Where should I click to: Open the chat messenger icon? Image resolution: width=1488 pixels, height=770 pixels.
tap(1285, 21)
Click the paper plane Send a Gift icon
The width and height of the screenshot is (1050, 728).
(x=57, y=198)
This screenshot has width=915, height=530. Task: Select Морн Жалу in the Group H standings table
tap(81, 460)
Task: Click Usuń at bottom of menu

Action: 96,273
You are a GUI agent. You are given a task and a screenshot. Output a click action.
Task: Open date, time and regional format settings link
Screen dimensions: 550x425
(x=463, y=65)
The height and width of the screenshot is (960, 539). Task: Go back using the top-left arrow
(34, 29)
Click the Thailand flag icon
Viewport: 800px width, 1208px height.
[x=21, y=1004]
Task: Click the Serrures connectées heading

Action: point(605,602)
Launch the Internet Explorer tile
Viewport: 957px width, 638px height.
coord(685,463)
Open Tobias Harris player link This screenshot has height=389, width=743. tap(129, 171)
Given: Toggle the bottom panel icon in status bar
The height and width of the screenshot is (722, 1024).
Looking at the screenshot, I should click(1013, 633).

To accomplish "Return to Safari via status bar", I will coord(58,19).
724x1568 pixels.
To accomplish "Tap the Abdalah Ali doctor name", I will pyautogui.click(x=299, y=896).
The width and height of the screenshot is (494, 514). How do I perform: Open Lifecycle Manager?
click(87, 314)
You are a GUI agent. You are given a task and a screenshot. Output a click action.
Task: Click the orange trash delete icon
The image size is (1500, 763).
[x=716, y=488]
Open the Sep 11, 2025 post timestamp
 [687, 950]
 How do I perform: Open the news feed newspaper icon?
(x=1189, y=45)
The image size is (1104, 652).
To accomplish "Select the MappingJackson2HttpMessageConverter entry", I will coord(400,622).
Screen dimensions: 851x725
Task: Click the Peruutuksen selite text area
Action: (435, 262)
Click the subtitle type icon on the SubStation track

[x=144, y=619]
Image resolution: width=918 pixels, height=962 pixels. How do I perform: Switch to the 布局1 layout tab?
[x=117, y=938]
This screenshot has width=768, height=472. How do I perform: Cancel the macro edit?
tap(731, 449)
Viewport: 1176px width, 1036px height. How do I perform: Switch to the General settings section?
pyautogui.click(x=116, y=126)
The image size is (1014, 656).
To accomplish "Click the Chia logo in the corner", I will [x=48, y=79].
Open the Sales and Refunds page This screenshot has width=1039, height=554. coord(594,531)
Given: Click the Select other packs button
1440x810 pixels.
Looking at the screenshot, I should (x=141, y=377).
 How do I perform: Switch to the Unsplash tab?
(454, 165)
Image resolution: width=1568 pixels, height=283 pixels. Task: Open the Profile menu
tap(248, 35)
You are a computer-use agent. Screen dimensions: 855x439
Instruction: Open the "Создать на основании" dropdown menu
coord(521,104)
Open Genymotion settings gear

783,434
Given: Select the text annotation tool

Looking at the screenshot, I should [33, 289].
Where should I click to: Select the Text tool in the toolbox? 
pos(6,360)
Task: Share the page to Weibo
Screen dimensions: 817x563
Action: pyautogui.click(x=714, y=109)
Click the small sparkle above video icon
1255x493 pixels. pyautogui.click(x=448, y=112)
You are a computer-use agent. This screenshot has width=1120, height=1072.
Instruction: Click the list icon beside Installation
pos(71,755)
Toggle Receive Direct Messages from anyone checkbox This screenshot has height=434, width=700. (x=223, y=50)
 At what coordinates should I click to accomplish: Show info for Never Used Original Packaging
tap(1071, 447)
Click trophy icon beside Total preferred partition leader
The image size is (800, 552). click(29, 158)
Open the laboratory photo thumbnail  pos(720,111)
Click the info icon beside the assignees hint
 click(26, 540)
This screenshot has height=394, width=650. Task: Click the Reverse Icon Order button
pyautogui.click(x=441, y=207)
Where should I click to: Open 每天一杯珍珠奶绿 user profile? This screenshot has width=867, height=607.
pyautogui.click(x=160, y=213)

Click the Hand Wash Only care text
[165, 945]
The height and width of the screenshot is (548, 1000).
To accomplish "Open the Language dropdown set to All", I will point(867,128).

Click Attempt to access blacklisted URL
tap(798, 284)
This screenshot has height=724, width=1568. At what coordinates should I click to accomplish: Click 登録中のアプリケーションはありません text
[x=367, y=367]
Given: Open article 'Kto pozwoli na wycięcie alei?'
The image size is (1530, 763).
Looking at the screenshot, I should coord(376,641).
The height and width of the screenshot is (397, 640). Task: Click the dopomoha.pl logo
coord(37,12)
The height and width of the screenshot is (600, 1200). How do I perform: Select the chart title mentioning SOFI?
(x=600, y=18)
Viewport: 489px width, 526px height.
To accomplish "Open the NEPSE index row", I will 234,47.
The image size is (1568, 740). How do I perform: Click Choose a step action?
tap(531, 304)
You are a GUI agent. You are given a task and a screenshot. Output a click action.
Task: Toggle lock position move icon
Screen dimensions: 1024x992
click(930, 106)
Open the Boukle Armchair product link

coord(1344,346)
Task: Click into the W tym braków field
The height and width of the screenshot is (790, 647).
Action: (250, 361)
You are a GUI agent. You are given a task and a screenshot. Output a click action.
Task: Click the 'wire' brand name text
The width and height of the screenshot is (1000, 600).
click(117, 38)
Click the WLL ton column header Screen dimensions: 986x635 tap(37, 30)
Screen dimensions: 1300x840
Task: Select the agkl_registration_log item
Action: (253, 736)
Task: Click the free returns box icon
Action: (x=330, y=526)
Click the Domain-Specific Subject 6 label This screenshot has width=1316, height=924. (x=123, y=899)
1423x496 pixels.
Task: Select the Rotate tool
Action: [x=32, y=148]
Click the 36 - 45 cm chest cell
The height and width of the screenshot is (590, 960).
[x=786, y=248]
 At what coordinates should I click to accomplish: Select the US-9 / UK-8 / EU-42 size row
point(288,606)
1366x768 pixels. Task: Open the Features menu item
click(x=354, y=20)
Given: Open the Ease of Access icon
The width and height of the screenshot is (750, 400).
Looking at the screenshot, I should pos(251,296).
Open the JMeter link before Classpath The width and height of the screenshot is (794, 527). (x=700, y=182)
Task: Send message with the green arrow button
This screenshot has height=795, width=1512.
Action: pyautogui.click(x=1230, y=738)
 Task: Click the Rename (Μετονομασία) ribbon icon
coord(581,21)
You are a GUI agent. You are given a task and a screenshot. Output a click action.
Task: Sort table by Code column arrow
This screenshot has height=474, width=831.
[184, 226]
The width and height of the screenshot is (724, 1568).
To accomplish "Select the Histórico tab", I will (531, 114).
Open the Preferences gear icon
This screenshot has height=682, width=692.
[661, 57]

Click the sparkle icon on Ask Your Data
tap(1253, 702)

· · · · ·

Above are the records; repeat exactly the lines from the one holding "The height and width of the screenshot is (600, 1200)." down to the one holding "Task: Click into the W tym braków field", end lines included.

» **Reply**:
The height and width of the screenshot is (600, 1200). How do I perform: Select the chart title mentioning SOFI?
(x=600, y=18)
Viewport: 489px width, 526px height.
To accomplish "Open the NEPSE index row", I will 234,47.
The image size is (1568, 740). How do I perform: Click Choose a step action?
tap(531, 304)
You are a GUI agent. You are given a task and a screenshot. Output a click action.
Task: Toggle lock position move icon
Screen dimensions: 1024x992
click(930, 106)
Open the Boukle Armchair product link

coord(1344,346)
Task: Click into the W tym braków field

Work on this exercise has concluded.